Discussion focused on the existence of risk among occupants of buildings in which asbestos-containing materials were in place. Dr. Nolan's data on asbestos in buildings indicated that building occupants in the US are exposed to very low levels of fiber. The levels found inside buildings are often the same as fond in outdoor air. The asbestos concentrations in buildings in the United States are low, and the risk small. Professor Wilson cited a paper published in the United States which calculated the total risk to students exposed to asbestos in New York City school buildings was approximately the equivalent of smoking 12 cigarettes in a 72-year life time. This risk was regarded by many as a "phantom risk". Both Drs.
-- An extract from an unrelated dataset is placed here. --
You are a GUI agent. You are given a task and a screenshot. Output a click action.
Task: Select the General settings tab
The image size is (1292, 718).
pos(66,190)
Wilson and Price addressed the linear dose-response model and everyone accepted it as the most "protective" model in use.
Mesothelioma Trends in the General Population
Mesothelioma and Other Agents
Drs. Carbone and Mutti and Dr. Giordano presented some fascinating research findings concerning the ability of a specific virus to cause mesothelioma in laboratory animals. This finding prompted an investigation of human mesothelioma tissues. In the late 1950's through the early 1960's, polio vaccines utilizing live polio viruses were prepared in monkey tissues. Some of these tissues contained animal viruses, including a virus which was later found to be oncogenic, now called SV-40 (simian-virus 40). Their hypothesis is that this virus may play a role in the induction of some human mesotheliomas. The SV-40 virus is a DNA virus which contains a 76 base-pair sequence (which has been described as a "small-t" antigen) which binds to a tumor suppressor gene site (p53). Recently analysis of a number of human mesothelioma tissues revealed, upon DNA signal amplification by PCR, the presence of the small-t antigen of SV 40. This has been interpreted as the SV-40 "footprint". This area of study requires further investigation.
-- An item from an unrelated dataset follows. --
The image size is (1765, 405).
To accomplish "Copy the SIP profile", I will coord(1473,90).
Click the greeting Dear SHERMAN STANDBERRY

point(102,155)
Asbestos, Cigarette Smoking, and Co factors
New Products and Risk
Dr. Dunnigan commented on the possible contribution of high density composites such as chrysotile cement construction products and friction materials as a source of environmental burden. These non-friable materials have been found to be stable, and do not emit fibers at levels in excess of 0.004 f/ml; many achieve valves of 0.0002 f/ml of air. Dr. Higashi stated that study of asbestos in air following the Kobe earthquake indicated a level of about 0.008 f/ml was reached, but quickly returned to ambient concentrations over a short period of time. Dr. Rickards indicated that manufacturing of chrysotile products in AIA reporting countries is now achieved at levels of exposure which are historically associated with little or no risk. He shared his concern of point-sources of exposure in manufacturing sites, apparently related to poorly-trained workers who do not follow established work practices or procedures. These , he indicated, need to be addressed by plant owners and Unions. The shop steward needs to be involved. These point sources appear to account for 4% of all air measurements, those in excess of 2 f/ml of air.